Abstract

Underwater acoustic sensor network (UASN) is a promising technique, which will facilitate a wide range of aquatic applications. However, because of adverse underwater environments, UASN faces grand challenges and problems such as limited bandwidth, node movement, long propagation delay, three-dimension deployment, energy-constraint, expensive manufacture and deployment costs. In order to address these problems and challenges, in this paper we propose an adaptive hop-by-hop vector-based forwarding routing protocol on the basis of HH-VBF (called AHH-VBF).
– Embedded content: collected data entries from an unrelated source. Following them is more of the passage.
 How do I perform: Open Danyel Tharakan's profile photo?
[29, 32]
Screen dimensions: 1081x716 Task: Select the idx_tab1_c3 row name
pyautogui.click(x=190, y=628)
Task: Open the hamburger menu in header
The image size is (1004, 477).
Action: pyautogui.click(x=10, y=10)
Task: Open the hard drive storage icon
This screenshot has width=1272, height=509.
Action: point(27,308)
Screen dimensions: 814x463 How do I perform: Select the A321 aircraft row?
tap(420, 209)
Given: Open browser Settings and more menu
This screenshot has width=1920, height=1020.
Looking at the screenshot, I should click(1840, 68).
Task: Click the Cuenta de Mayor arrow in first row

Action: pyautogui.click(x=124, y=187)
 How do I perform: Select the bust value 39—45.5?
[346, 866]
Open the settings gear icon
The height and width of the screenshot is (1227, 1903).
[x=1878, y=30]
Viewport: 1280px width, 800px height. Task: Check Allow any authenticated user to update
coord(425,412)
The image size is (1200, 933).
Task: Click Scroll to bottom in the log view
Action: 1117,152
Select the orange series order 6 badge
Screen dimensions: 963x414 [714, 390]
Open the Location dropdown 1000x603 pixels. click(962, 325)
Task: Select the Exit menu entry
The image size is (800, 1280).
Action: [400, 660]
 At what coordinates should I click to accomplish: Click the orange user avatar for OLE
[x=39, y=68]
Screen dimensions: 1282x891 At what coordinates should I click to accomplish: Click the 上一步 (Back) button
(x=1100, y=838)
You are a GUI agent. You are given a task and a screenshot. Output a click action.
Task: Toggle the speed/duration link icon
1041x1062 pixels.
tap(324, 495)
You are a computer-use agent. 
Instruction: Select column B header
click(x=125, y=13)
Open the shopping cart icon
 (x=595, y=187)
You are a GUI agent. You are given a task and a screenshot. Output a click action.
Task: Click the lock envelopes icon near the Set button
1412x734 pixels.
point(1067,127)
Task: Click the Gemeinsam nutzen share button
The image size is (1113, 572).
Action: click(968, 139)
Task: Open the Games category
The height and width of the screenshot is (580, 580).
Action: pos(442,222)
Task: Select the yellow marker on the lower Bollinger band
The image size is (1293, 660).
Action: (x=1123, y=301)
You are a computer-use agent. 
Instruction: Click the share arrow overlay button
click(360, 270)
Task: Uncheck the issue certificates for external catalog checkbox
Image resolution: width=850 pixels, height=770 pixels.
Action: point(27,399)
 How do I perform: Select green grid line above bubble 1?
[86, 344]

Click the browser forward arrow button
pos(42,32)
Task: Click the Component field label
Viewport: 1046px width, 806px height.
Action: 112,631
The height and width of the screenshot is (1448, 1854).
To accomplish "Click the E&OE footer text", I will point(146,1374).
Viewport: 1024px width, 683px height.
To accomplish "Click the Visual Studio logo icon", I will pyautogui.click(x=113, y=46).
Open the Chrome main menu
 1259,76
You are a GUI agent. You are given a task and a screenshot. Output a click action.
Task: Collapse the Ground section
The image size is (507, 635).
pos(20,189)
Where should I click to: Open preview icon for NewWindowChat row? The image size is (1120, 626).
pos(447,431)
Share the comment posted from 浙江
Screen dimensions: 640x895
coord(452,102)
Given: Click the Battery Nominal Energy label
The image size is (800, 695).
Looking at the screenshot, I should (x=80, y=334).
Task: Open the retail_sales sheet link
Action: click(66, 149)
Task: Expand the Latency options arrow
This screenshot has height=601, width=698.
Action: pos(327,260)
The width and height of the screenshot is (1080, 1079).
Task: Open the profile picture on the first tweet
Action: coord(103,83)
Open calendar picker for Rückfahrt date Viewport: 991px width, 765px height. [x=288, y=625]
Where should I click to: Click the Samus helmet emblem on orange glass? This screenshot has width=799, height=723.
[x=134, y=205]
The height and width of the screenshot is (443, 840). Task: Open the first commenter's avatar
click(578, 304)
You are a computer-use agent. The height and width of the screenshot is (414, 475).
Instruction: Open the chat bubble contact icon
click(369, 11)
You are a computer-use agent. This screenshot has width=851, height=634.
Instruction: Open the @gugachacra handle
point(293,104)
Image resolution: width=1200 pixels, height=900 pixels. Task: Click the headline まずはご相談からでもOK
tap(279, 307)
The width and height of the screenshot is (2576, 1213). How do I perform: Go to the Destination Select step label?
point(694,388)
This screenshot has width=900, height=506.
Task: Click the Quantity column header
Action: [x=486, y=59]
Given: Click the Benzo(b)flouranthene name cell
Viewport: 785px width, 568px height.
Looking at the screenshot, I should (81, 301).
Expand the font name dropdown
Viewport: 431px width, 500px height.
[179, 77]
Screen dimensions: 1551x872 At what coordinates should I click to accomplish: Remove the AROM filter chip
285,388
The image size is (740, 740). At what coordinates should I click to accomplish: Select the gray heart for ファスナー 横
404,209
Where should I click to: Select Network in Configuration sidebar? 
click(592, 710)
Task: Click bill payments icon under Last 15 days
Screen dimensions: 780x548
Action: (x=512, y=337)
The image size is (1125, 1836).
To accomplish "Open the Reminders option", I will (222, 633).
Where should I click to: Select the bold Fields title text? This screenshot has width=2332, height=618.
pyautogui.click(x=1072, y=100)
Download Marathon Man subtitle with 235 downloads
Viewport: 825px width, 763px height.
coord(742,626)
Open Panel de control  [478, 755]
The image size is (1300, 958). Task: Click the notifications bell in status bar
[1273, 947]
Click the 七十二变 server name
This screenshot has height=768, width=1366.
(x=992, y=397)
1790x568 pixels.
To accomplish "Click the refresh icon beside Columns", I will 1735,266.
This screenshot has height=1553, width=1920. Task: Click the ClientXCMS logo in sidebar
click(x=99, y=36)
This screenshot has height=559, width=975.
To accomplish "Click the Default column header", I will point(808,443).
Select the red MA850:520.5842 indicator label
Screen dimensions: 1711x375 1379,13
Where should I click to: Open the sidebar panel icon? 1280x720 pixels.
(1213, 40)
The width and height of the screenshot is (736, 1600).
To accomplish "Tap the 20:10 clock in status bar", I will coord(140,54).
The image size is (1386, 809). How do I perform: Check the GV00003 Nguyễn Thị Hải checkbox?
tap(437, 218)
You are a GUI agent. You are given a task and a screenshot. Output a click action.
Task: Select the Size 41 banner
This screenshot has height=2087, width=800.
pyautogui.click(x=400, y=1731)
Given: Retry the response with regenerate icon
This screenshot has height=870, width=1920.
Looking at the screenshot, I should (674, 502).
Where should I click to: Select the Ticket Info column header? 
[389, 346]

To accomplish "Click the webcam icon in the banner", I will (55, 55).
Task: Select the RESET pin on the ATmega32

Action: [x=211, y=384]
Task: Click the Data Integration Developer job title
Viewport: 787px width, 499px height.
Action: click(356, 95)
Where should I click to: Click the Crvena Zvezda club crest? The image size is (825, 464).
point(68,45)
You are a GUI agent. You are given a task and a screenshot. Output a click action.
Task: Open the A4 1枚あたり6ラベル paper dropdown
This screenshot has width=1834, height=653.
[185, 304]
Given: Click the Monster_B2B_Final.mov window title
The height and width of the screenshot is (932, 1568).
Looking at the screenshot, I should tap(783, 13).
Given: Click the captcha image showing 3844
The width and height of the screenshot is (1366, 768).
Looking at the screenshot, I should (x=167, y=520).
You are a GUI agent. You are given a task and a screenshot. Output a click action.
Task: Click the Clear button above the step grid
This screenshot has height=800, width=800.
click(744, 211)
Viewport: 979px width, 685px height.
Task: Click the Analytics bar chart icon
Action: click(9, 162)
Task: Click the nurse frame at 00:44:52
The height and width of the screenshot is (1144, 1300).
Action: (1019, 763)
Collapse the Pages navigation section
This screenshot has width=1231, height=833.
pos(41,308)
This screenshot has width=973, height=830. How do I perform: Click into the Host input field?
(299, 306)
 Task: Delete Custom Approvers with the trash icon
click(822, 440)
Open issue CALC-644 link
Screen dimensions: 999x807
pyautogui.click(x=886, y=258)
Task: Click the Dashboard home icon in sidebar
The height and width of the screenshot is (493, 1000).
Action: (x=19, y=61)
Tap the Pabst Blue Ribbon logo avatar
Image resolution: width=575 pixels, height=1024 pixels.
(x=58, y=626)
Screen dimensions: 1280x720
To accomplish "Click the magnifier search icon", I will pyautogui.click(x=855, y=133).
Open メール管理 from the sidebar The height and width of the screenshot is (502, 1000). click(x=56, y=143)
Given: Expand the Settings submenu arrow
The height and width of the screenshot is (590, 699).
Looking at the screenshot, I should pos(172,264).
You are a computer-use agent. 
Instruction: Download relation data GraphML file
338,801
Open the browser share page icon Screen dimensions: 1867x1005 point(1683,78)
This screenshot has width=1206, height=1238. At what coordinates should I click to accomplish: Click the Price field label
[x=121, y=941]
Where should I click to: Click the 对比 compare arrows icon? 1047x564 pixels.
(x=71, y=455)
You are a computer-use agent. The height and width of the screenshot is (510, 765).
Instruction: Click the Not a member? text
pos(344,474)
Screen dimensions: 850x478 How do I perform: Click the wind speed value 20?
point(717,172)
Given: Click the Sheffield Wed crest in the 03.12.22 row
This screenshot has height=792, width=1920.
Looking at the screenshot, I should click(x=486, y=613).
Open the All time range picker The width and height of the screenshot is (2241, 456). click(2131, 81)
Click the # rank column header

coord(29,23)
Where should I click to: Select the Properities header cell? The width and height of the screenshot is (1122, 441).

Firstly, during the transmission process, the radius of virtual pipeline is adaptively changed hop by hop to restrict the forwarding range of packets so that the transmission reliability can be guaranteed effectively in the sparse sensor region and the duplicated packets can be reduced in the dense sensor region; secondly, the transmission power level is also adaptively adjusted hop by hop in cross-layer fashion so that the energy-efficiency can be improved effectively; thirdly, forwarding nodes are selected based on the distance from current node to destination node so that the end-to-end delays are reduced effectively. Eventually, we propose two metrics: propagation deviation factor and effective neighbor number, to evaluate the network performance of AHH-VBF. We conduct extensive simulations using ns-3 simulator and perform theoretical analyses to evaluate the network performance. Our experimental results verified that the AHH-VBF routing protocol outperforms HH-VBF protocol, naïve Flooding and RDBF in terms of energy efficiency, end-to-end delay and data delivery ratio.